++++ FRAGMENTO PROPORCIONADO ++++

Festejan en el panteón

Festejan en el panteón

Oviel Sosa

Un escenario distinto a la que puede plasmar una fiesta, donde se celebra a quienes tienen la dicha de contar con su madre en vida, porque hay personas cuya realidad es otra. La conexión que hacen con su mamá la realizan a través de recuerdos, porque su señora madre dejó de existir de manera terrenal.

 

 

En el Panteón del Carmen (Nuevo) el contexto fue distinto a otros días, cuando el lugar luce sombrío. El señor Manuel Gutiérrez Cervantes, de 78 años de edad, se posó a un lado de la tumba de quien fue su esposa, quien llevara por nombre Yolanda Galindo, quien falleció hace seis meses a los 72 años. Este Día de las Madres para Don Manuel y su familia el festejo fue diferente. Sus hijos Marisa y Jesús Gutiérrez, junto con sus nietos, Marco Antonio y Víctor, le cantaron “Las Mañanitas” a un costado del sepulcro donde descansan los restos de la señora Yolanda, cuando en años pasados lo hacían en presencia de ella.

 

 

A diferencia de la familia Gutiérrez, quienes acudieron por primera vez al camposanto en un festejo de 10 de mayo, para la familia Paredes Dórame el asistir al camposanto a celebrar el Día de las Madres es ya una costumbre debido a que su mamá falleció hace 39 años y desde entonces año con año la acompañan.

++++ DATOS PROPORCIONADOS ++++

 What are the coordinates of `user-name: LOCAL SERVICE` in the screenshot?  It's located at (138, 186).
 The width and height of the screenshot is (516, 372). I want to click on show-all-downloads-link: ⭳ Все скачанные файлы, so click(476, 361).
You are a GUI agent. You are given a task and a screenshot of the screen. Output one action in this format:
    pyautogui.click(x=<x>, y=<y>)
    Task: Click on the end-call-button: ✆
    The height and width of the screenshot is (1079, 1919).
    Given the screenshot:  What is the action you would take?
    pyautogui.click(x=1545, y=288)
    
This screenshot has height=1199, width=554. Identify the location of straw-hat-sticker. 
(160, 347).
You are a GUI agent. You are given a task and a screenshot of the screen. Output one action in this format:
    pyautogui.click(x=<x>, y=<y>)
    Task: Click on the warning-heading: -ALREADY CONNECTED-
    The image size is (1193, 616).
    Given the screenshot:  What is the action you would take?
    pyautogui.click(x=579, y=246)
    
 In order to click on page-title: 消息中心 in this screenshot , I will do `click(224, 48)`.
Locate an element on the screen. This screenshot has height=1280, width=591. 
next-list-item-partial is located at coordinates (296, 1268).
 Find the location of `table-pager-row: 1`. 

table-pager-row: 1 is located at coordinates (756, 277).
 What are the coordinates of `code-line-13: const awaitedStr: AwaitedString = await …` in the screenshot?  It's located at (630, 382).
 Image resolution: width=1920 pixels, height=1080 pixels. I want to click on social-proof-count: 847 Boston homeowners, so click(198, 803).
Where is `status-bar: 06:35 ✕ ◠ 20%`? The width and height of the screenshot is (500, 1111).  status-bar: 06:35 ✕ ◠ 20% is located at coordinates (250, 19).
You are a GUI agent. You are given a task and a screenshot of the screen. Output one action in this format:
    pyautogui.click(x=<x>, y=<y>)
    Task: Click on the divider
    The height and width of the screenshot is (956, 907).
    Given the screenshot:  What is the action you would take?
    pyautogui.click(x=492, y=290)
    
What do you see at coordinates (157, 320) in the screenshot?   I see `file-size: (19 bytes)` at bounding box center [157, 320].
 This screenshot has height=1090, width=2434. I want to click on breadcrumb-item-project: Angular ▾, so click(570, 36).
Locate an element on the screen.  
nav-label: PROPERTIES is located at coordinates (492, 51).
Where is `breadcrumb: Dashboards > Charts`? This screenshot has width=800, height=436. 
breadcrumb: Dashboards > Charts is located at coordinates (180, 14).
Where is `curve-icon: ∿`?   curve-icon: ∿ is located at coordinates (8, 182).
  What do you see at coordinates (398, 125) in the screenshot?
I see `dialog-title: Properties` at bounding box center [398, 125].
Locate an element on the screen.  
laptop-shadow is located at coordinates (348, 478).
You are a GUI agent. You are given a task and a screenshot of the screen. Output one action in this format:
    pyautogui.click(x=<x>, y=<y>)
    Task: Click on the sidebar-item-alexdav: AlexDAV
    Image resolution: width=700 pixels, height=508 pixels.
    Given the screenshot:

++++

### CONSIGNA
Transcribe literalmente, de la crónica sobre el Día de las Madres en el panteón, el pasaje que se abre con las palabras "En el Panteón del" y se cierra con "presencia de ella.".

### SOLUCIÓN DEL EJERCICIO
En el Panteón del Carmen (Nuevo) el contexto fue distinto a otros días, cuando el lugar luce sombrío. El señor Manuel Gutiérrez Cervantes, de 78 años de edad, se posó a un lado de la tumba de quien fue su esposa, quien llevara por nombre Yolanda Galindo, quien falleció hace seis meses a los 72 años. Este Día de las Madres para Don Manuel y su familia el festejo fue diferente. Sus hijos Marisa y Jesús Gutiérrez, junto con sus nietos, Marco Antonio y Víctor, le cantaron “Las Mañanitas” a un costado del sepulcro donde descansan los restos de la señora Yolanda, cuando en años pasados lo hacían en presencia de ella.